09 Feb 2007 09:51:11 GMT
Source: Reuters

BEIJING, Feb 9 (Reuters) - North Korea and the United States have managed to agree on something in tortuous talks on the state's nuclear weapons programme -- Aesop's fable about counting chickens before they hatch is right on the money.

U.S. Secretary of State Condoleezza Rice started the ball rolling on Thursday. "I am, as I said, cautiously optimistic but I don't count my chickens until they are hatched," she told lawmakers on the U.S. Senate Foreign Relations Committee.

Then U.S. negotiator Christopher Hill and North Korean delegate Kim Kye-gwan echoed Rice as they met the press after discussions in Beijing on Friday.

"There are still differences on a series of issues in the overall talks, so we will try to work them out," Kim said. "You should not try to count the chickens before they hatch, as somebody said."

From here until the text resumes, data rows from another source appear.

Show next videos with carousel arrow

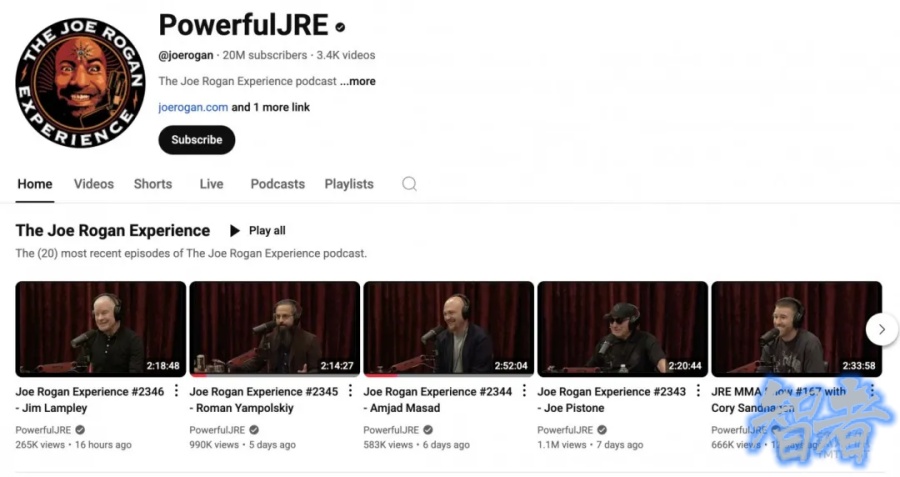(881, 329)
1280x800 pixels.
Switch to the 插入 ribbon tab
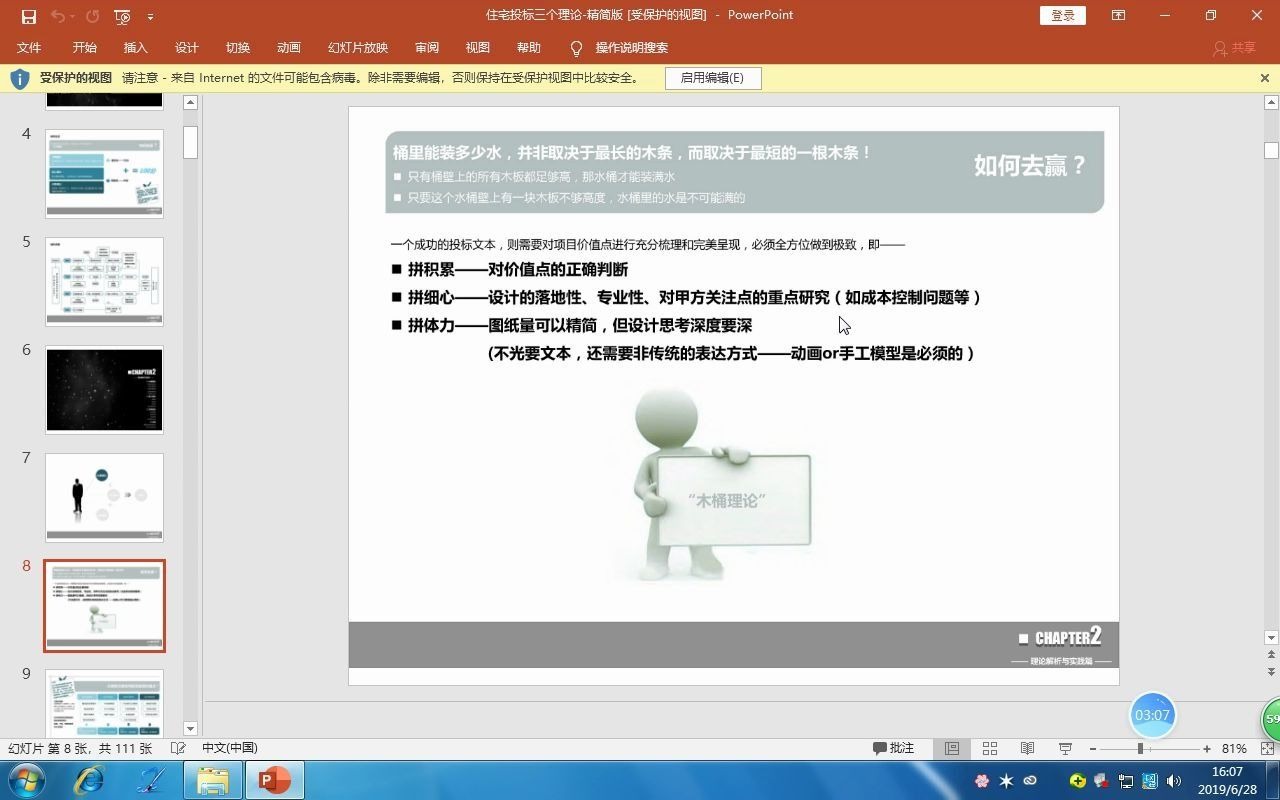[x=135, y=47]
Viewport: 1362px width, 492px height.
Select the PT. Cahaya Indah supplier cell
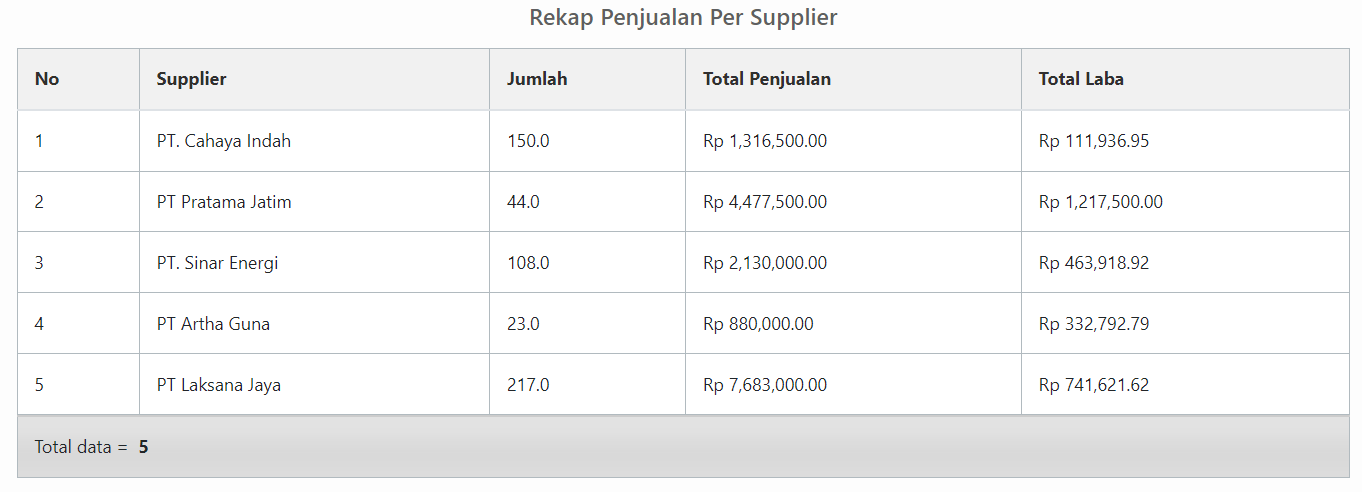(x=224, y=141)
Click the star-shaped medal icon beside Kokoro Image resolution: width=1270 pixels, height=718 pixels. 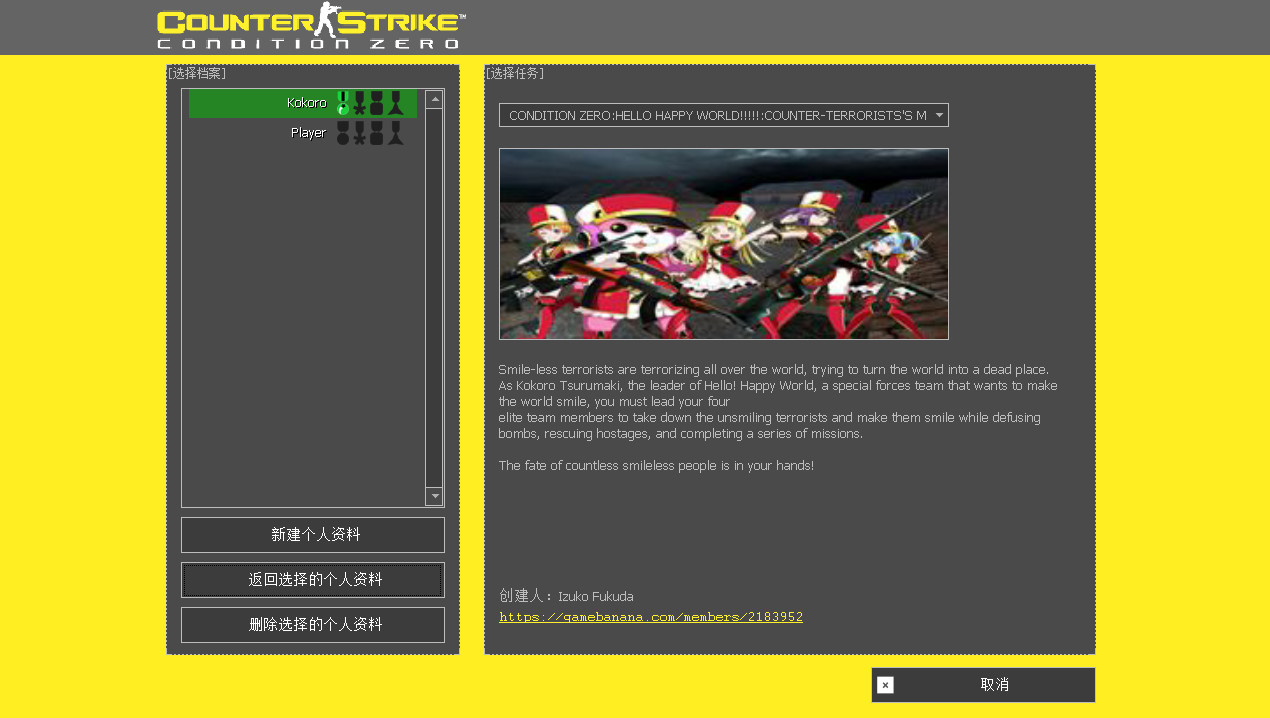tap(360, 105)
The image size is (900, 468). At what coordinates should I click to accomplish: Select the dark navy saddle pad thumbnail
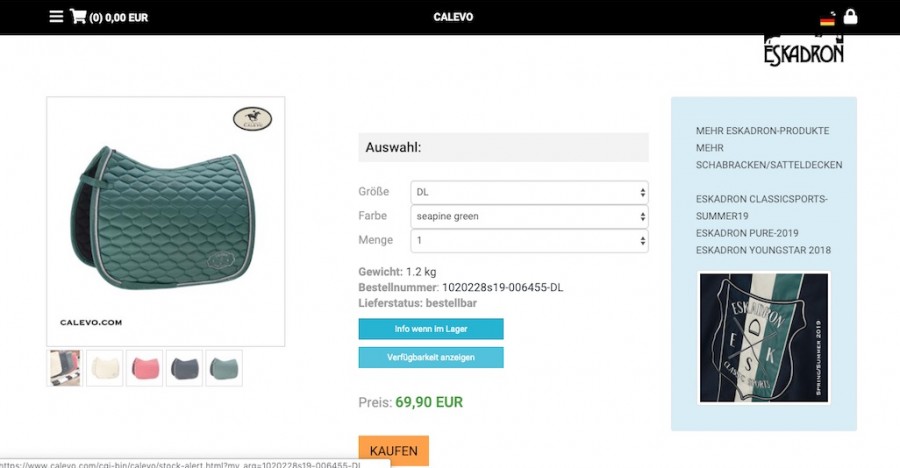[184, 368]
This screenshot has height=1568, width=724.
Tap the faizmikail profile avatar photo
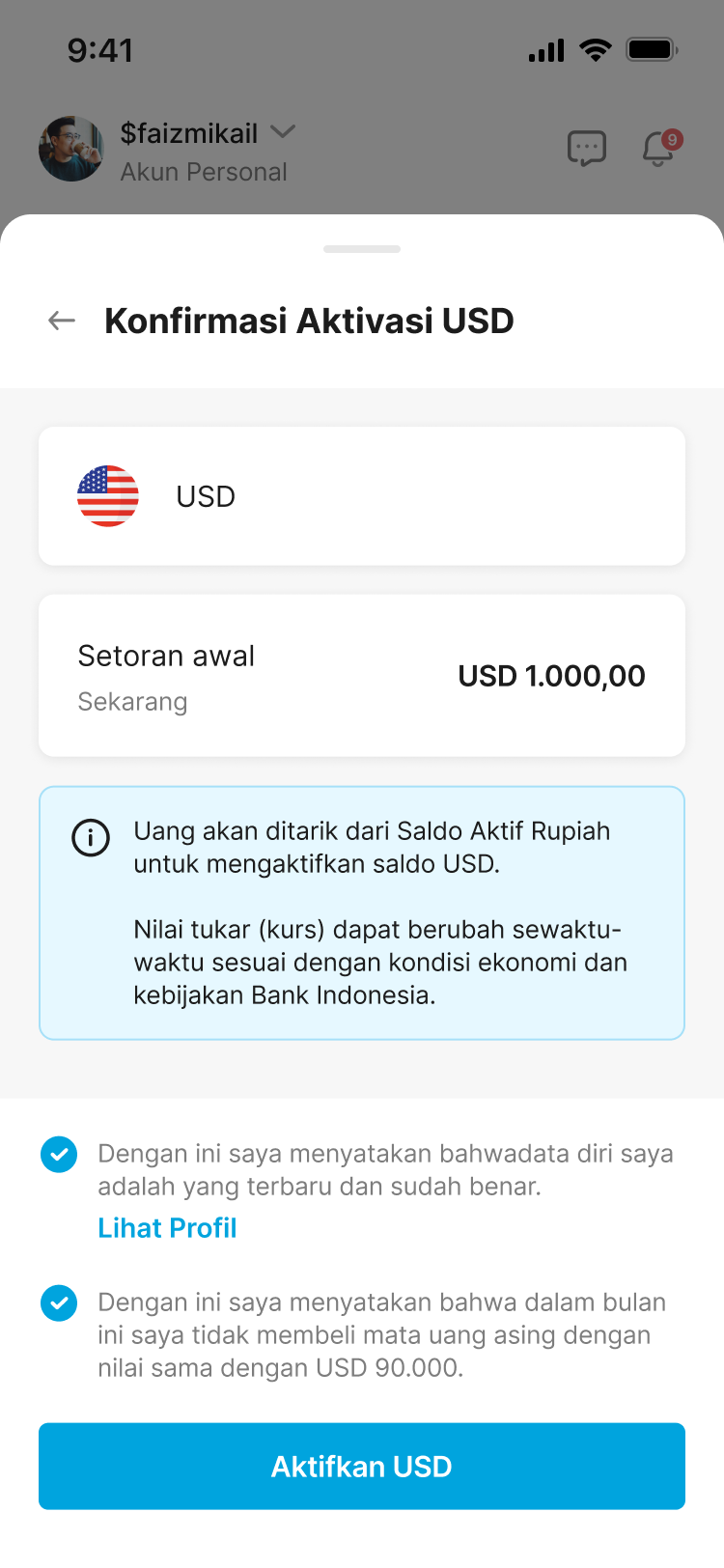tap(71, 149)
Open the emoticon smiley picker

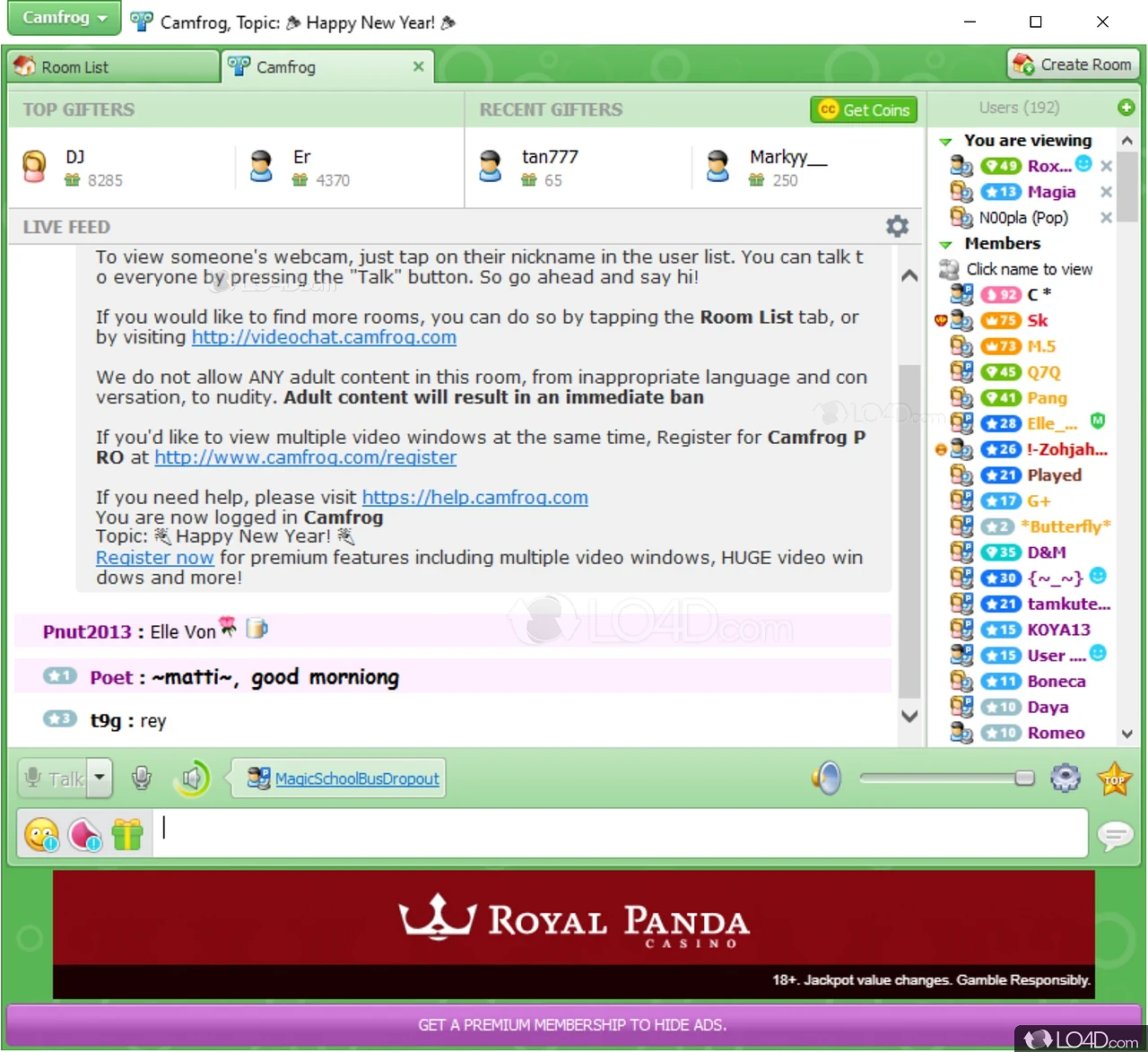(41, 834)
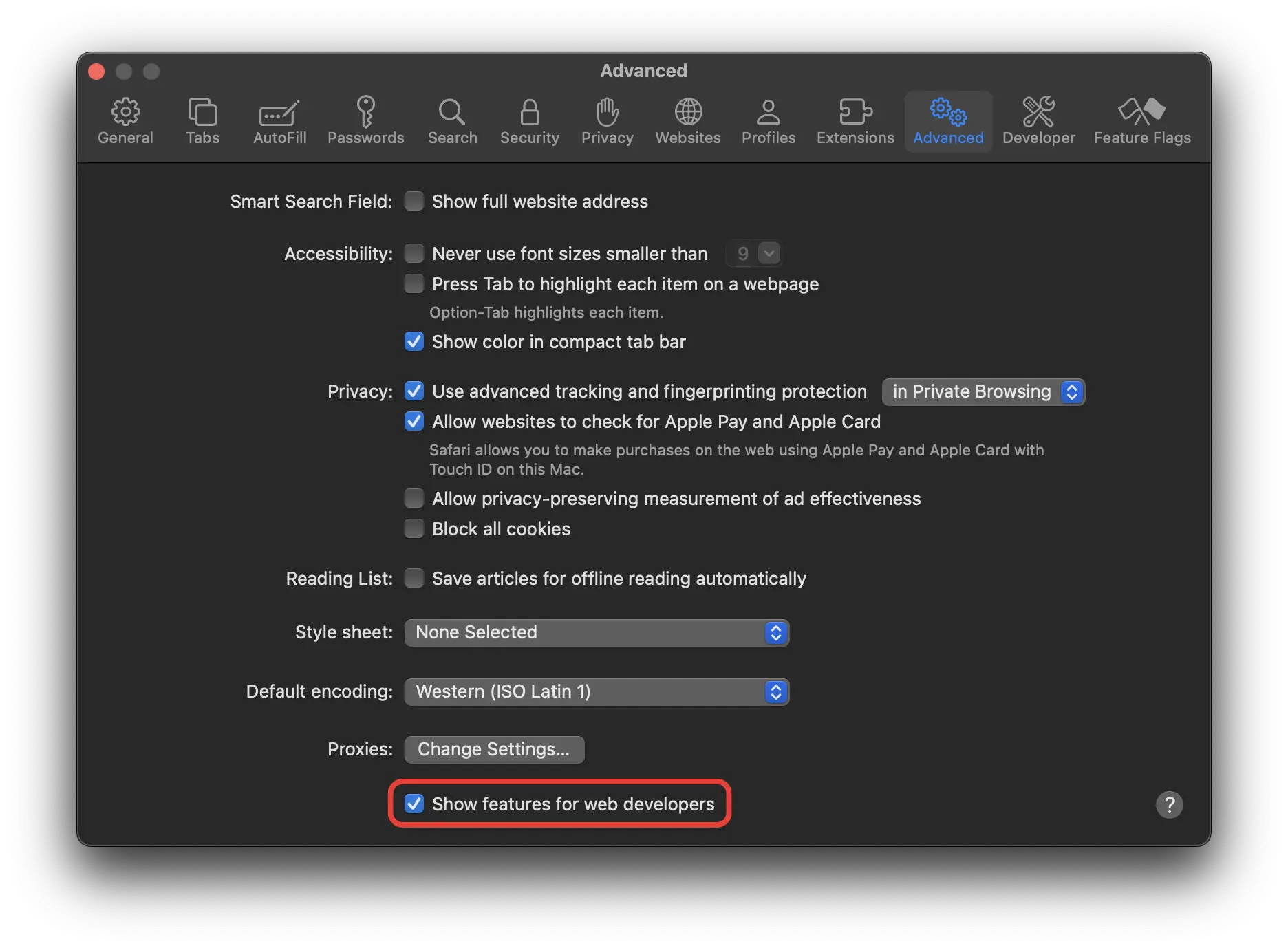This screenshot has height=948, width=1288.
Task: Open the Extensions puzzle pane
Action: (x=855, y=121)
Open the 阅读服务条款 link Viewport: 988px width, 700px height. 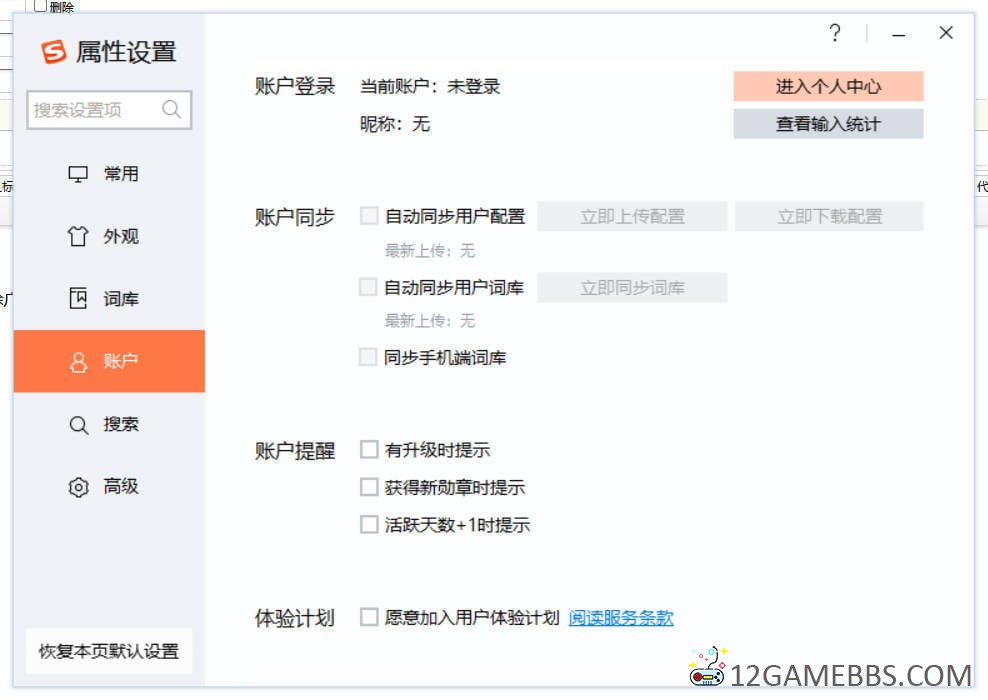[621, 618]
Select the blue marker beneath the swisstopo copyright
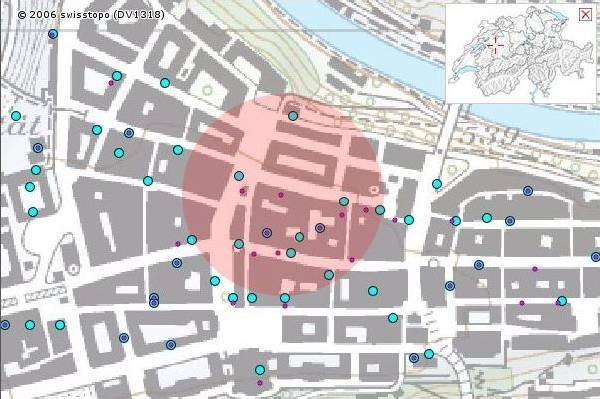The width and height of the screenshot is (600, 399). 53,34
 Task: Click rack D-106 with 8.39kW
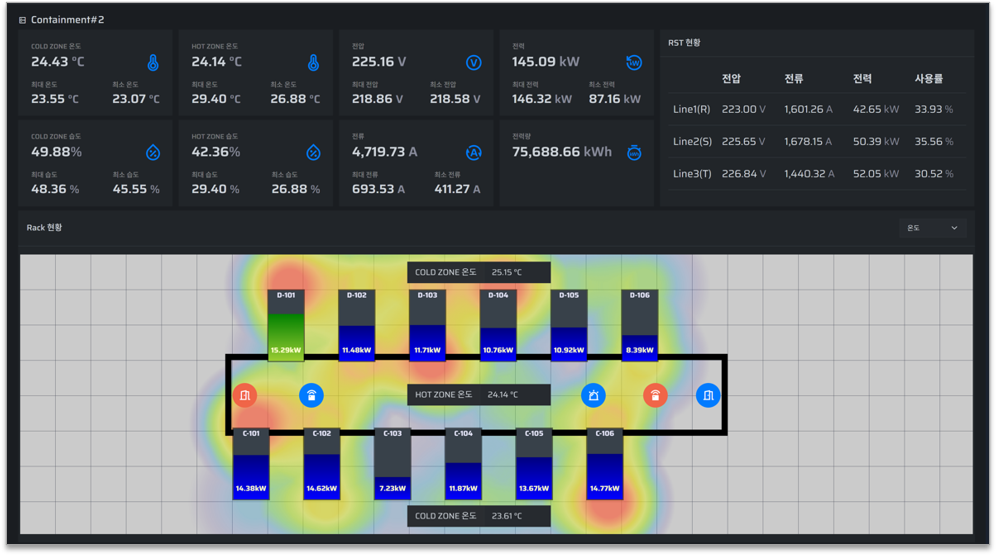[640, 324]
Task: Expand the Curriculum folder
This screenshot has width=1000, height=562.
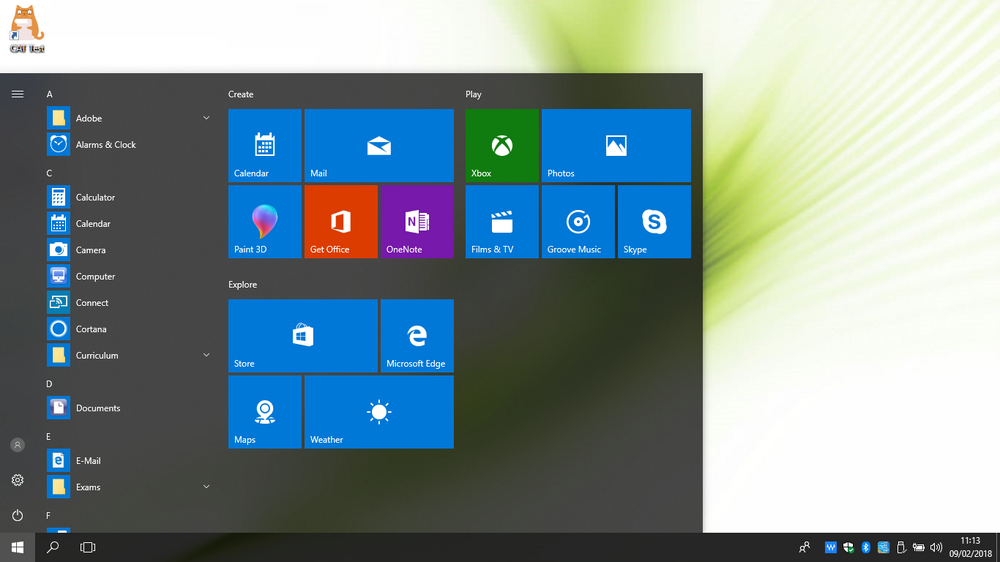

And from Hill... "I think we can be cautiously optimistic but I don't want to count our chickens before they hatch."

North Korea has always played a long game in the negotiations over its nuclear ambitions, living up to another Aesop recommendation that "slow and steady wins the race".

The United States, for its part, has always been wary of the "wolf in sheep's clothing" but may conclude that "persuasion is often more effectual than force".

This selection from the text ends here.